About this exercise — Using the entries below, copy exactly each line from the line with "Ecommerce Software by Shopify (135, 1441)" up to and including the line with "administrator (206, 217)", with every picture left out.
◆ ◆ ◆ ◆ ◆
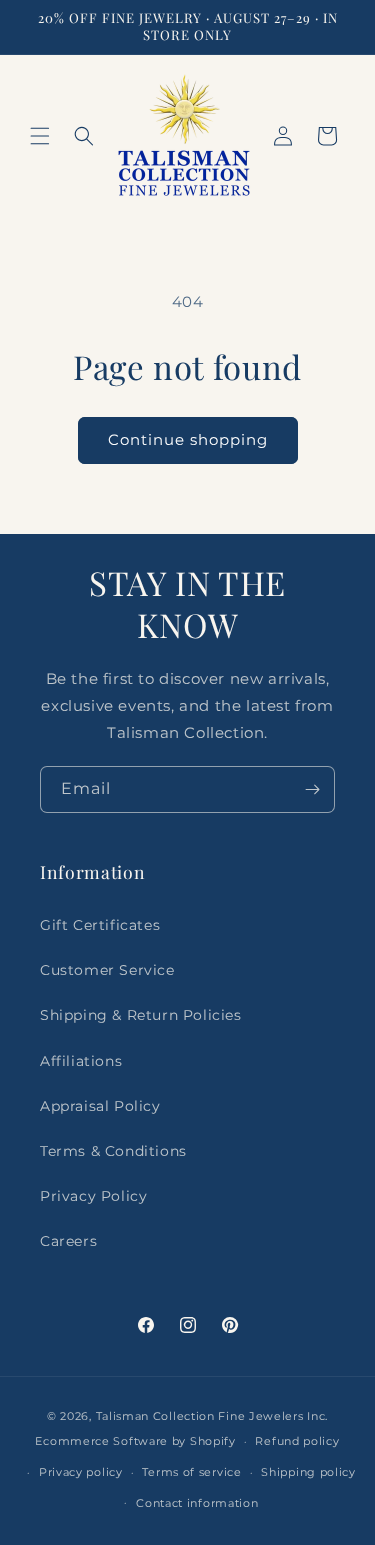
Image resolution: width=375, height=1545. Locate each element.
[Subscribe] (312, 789)
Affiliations (81, 1061)
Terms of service (191, 1472)
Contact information (197, 1503)
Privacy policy (81, 1472)
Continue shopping (188, 439)
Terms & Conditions (113, 1151)
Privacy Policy (93, 1196)
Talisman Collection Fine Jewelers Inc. (212, 1416)
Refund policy (297, 1441)
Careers (68, 1241)
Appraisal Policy (100, 1106)
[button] (40, 136)
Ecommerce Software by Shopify (135, 1441)
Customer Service (107, 970)
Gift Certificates (100, 925)
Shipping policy (308, 1472)
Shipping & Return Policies (141, 1015)
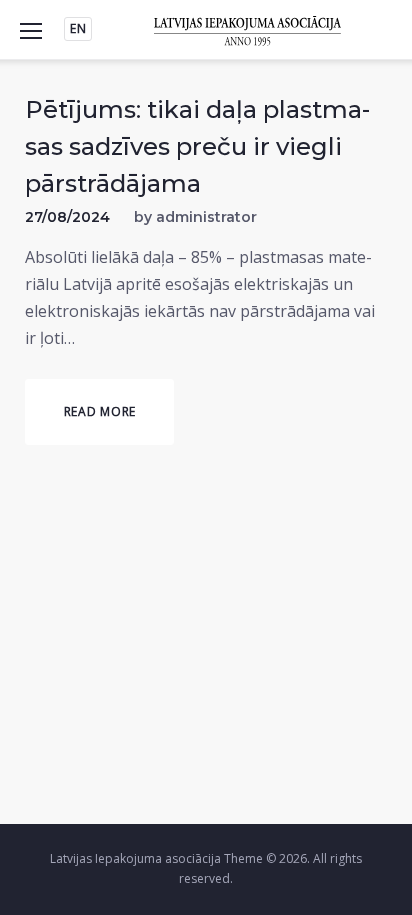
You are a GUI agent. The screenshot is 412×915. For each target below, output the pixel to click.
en (78, 28)
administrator (206, 217)
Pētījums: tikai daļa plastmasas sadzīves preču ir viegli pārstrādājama (197, 146)
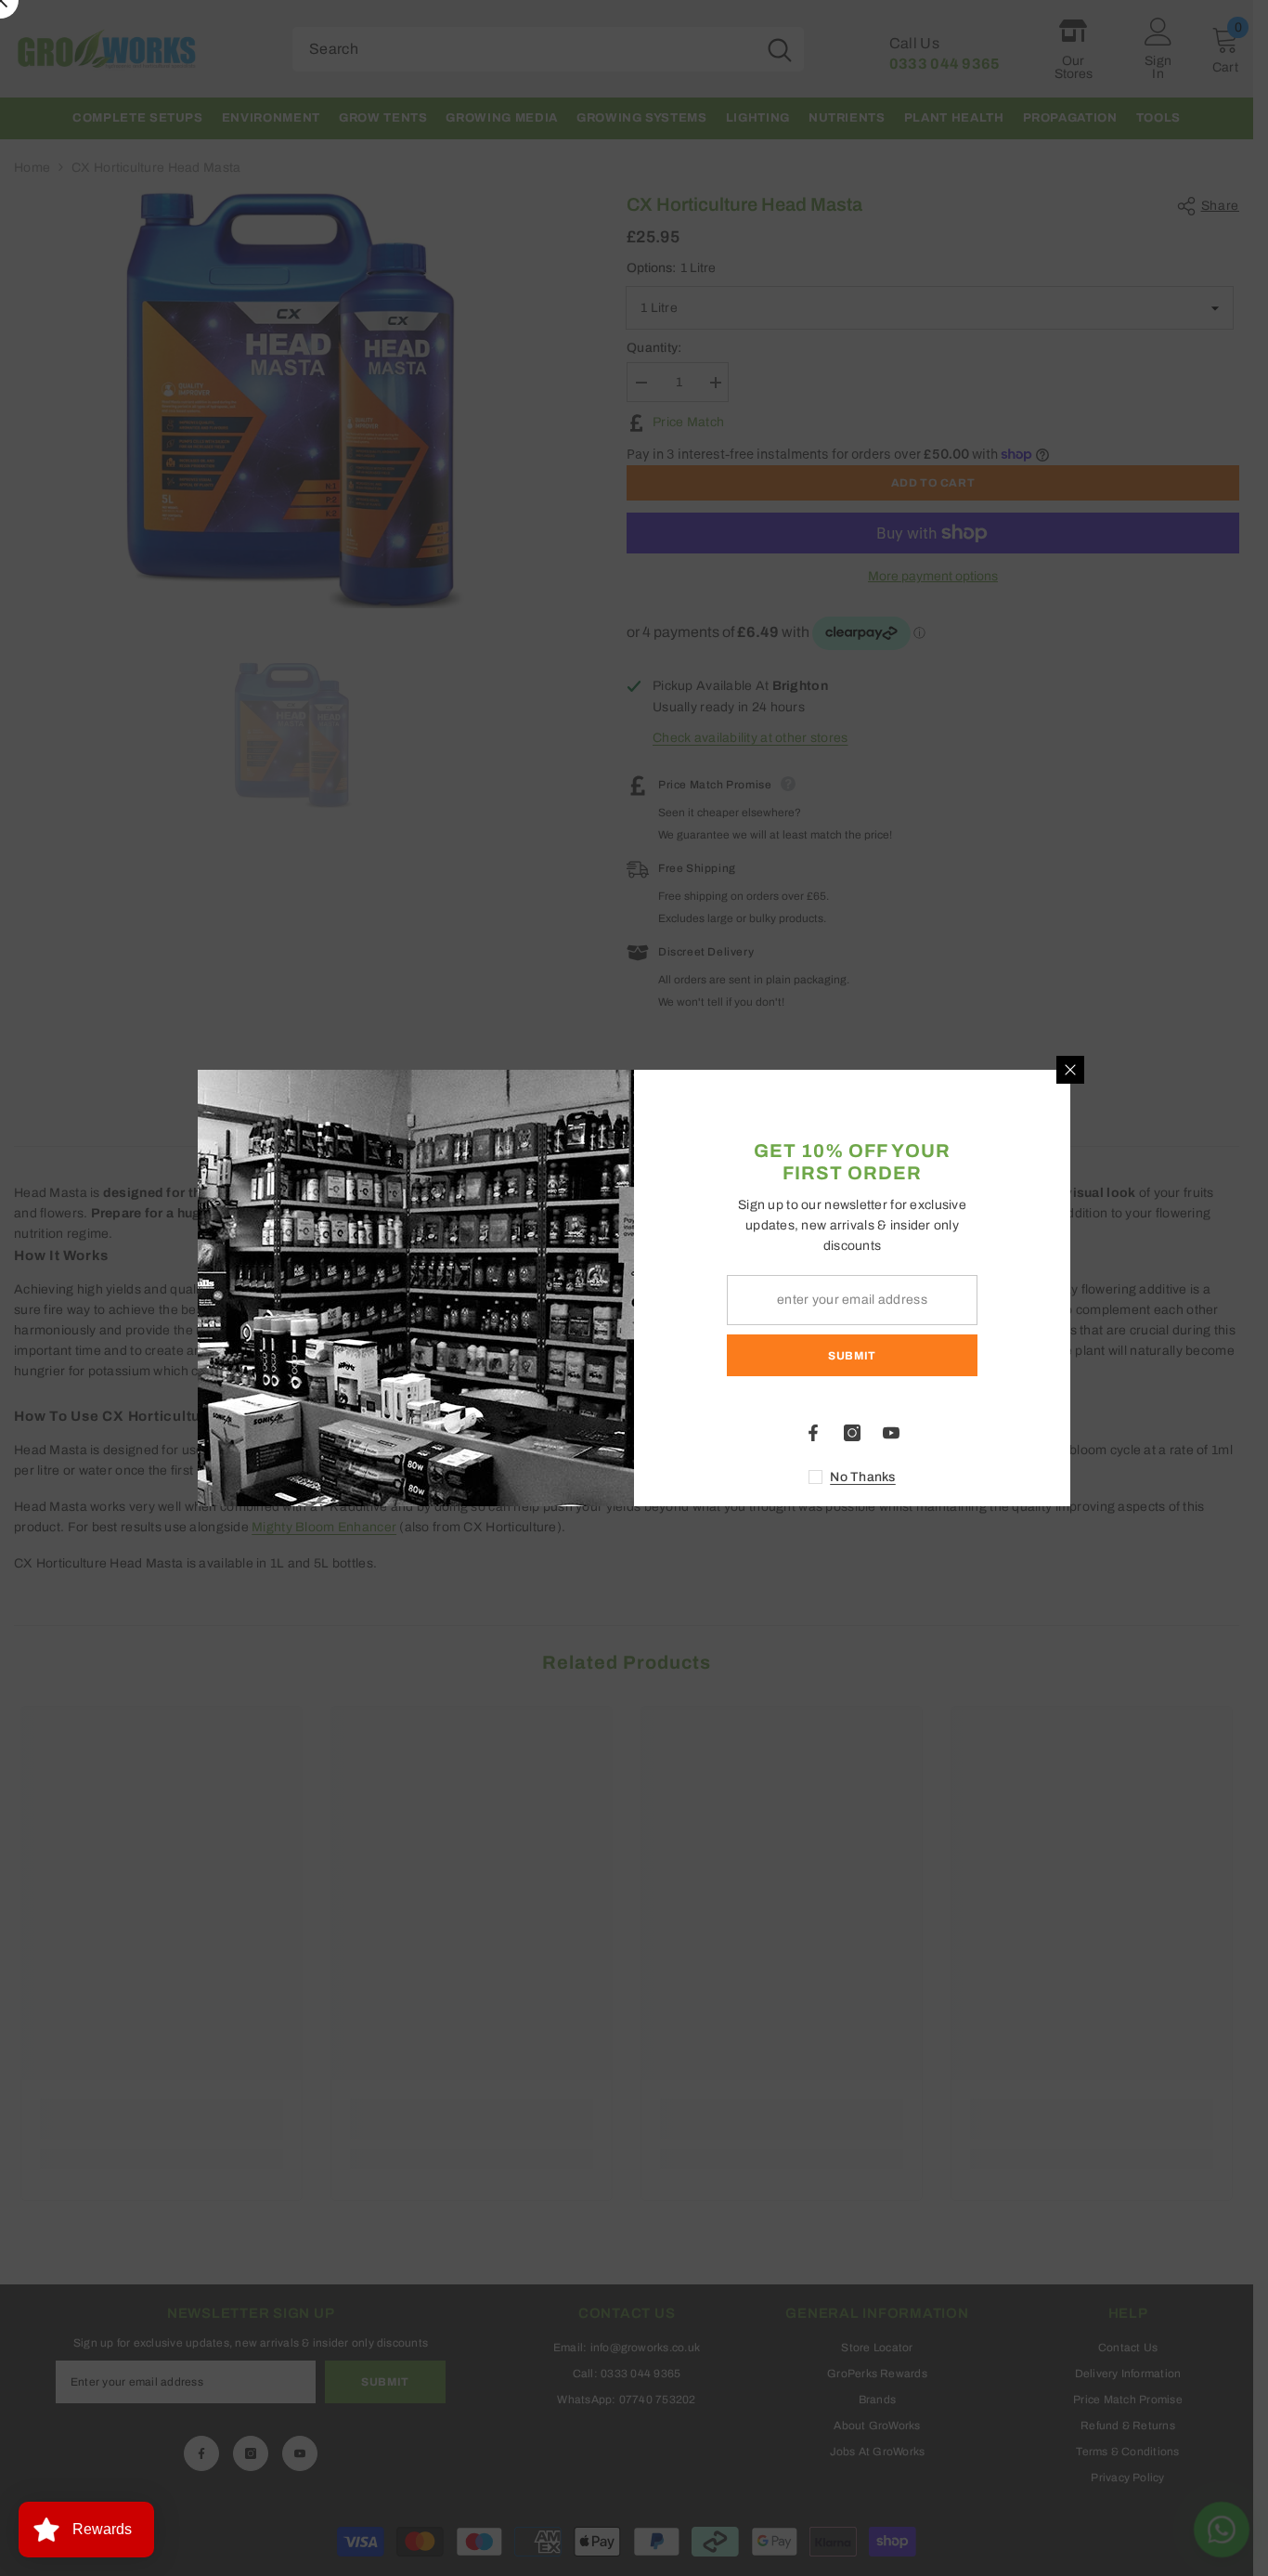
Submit (852, 1355)
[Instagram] (852, 1432)
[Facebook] (813, 1432)
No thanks (863, 1477)
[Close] (1070, 1070)
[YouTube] (891, 1432)
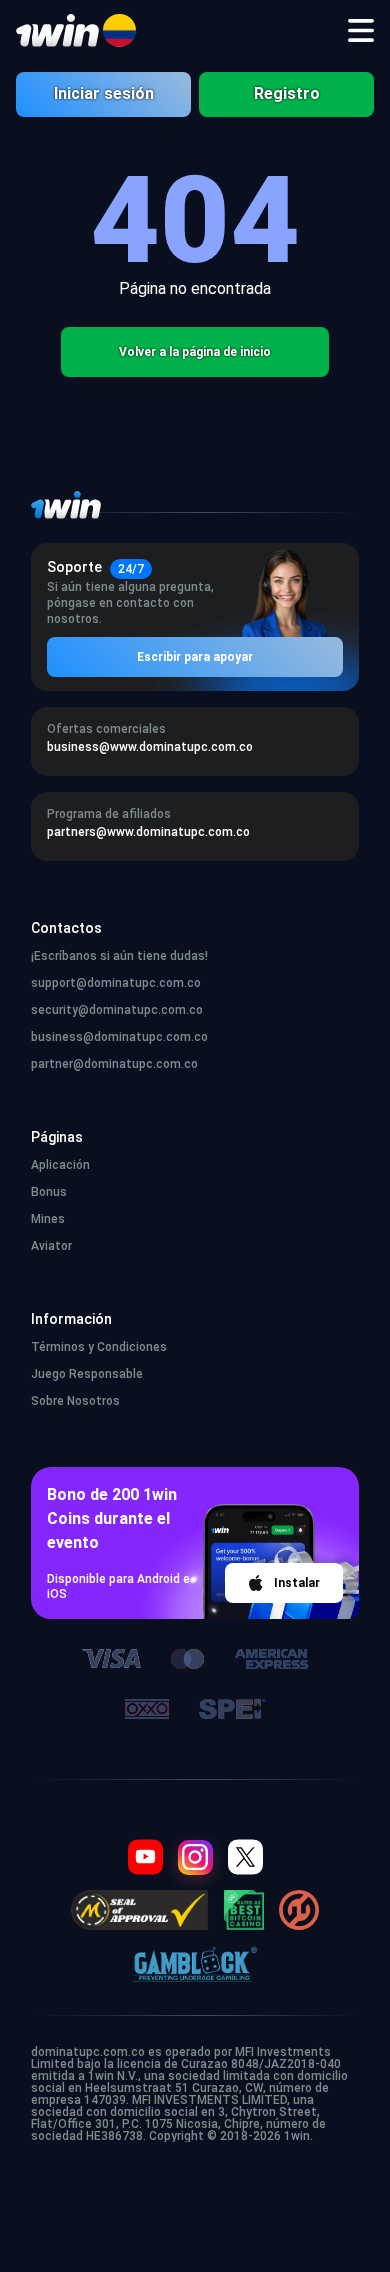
◆ ◆ ◆ ◆ ◆
Output of the exercise —
Ecommerce Software by Shopify (135, 1441)
Customer Service (107, 970)
Gift Certificates (100, 925)
Shipping policy (308, 1472)
Shipping & Return Policies (141, 1015)
You are a GUI agent. The screenshot is 412×915. For each target below, output the pixel to click.
en (78, 28)
administrator (206, 217)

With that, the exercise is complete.